さて、新型アウディQ7の選び方。新型Q7の価格は、2.0L車が804万円で3.0L車は929万円。価格差は125万円となっている。2.0L車は、バーチャルコックピットやLEDヘッドライトなどの魅力的な装備がオプション設定。ホイールは18インチとなっている。こうしたオプション類は、新型Q7ではぜひとも装着したい重要なアイテム。これらのオプションを選択した場合、価格差はやや縮まるが、大幅に価格差が縮まるわけではない。このクラスのクルマを買う顧客が、100万円前後の価格差を重要視するかは別として、新型Q7の選び方でポイントとなるのは、やはりエンジンの出力ということになる。
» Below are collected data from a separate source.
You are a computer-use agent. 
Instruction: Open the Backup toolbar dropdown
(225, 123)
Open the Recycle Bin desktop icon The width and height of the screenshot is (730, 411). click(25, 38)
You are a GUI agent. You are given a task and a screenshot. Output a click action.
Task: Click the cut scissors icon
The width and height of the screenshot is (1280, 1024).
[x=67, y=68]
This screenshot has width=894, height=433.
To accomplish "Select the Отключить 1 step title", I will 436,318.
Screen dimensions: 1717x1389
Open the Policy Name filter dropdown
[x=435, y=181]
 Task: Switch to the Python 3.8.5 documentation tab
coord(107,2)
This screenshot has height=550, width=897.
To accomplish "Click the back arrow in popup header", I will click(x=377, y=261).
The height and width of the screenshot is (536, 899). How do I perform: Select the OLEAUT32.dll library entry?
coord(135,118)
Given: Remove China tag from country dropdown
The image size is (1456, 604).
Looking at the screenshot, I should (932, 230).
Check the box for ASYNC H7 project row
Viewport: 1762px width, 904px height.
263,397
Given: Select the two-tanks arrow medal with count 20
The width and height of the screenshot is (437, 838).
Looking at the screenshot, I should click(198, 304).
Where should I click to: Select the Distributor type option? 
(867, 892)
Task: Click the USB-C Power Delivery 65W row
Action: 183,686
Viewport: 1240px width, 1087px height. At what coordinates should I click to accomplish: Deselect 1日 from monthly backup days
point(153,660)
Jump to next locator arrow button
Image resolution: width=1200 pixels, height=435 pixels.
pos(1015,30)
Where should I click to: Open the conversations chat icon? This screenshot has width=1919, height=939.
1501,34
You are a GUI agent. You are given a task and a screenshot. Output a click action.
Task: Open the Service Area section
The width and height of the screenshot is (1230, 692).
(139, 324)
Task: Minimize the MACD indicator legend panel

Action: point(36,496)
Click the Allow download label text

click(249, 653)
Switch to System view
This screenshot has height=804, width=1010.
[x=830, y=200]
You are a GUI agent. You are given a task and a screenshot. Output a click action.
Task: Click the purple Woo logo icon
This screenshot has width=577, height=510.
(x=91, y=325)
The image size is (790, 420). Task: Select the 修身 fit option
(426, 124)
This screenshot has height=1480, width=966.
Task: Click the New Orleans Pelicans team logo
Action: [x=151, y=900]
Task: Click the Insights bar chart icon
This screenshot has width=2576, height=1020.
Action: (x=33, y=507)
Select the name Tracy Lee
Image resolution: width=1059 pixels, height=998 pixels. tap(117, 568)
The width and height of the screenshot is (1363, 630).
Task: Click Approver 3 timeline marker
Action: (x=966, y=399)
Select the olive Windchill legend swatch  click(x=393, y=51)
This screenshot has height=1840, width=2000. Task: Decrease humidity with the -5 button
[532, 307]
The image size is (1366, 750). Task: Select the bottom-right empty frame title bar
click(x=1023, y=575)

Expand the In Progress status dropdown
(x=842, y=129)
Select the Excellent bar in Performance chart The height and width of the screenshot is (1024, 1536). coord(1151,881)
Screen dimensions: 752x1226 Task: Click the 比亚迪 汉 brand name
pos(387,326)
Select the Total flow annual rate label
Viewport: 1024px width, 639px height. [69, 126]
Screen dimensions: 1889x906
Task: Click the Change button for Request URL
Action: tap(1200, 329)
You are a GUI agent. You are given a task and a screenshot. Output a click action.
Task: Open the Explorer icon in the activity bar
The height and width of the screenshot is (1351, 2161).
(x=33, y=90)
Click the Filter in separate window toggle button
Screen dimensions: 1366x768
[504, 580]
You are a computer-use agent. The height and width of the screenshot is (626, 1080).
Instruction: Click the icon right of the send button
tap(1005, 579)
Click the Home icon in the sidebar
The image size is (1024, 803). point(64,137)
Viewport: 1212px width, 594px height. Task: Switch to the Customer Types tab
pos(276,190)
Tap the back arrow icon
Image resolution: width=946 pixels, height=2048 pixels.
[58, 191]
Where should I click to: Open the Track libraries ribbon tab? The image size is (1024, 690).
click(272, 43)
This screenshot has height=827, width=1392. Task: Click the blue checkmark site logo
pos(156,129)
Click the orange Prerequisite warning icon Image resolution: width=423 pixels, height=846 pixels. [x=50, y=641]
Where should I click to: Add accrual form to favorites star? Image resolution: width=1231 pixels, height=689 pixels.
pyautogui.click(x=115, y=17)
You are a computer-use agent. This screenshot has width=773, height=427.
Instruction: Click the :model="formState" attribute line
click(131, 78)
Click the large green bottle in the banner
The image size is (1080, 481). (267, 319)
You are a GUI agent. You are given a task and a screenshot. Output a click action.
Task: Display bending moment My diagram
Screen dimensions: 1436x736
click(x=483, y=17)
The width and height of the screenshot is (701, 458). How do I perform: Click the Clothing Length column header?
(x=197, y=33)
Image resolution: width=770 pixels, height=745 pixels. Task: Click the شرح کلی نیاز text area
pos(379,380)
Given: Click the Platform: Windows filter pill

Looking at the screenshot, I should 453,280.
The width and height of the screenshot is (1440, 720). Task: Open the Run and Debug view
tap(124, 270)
2.0L車でも必要十分なのだが、やはり長距離ドライブなどで余裕のある走りという点では3.0L車という選択になる。今の段階では、3.0L車がお勧めと言えるだろう。

ただ、今新型Q7が買いか否かということになると、慌てて購入する必要はない。いずれ新型Q7にもクリーンディーゼル車が投入されるはずだ。こうしたSUVに合うのは、大トルクを誇るクリーンディーゼルエンジンだ。きっと、多くのアウディファンも、クリーンディーゼル車の投入に期待しているはずだ。欧州で発売されている3.0LのクリーンディーゼルTDIは500Nm、もしくは600Nmという大トルクを誇る。最高速や0-100㎞/h加速は、わずかに3.0Lターボに劣るものの、燃費や中間加速などではガソリンエンジンを上回る。街中だけでなく、高速道路でも圧倒的に扱いやすく速い。

それでいて、ハイオク仕様のガソリン車に対して軽油は30円/L以上安い。その上、燃費も優れているので、燃料費視点では3.0Lガソリン車に対して、半分程度になると思われるほどだ。さらに、エコカー減税や補助金の対象にもなるはずなので、購入時やや高価であってもそこそこ距離を走る人なら十分に元が取れそうだ。

ただ、残念ながら、アウディはフォルクスワーゲングループということもあり、北米でのクリーンディーゼル不正問題の影響もあり日本への導入が大きく遅れている。このクリーンディーゼル車が投入されてからが、アウディQ7の本当の買い時といえるだろう。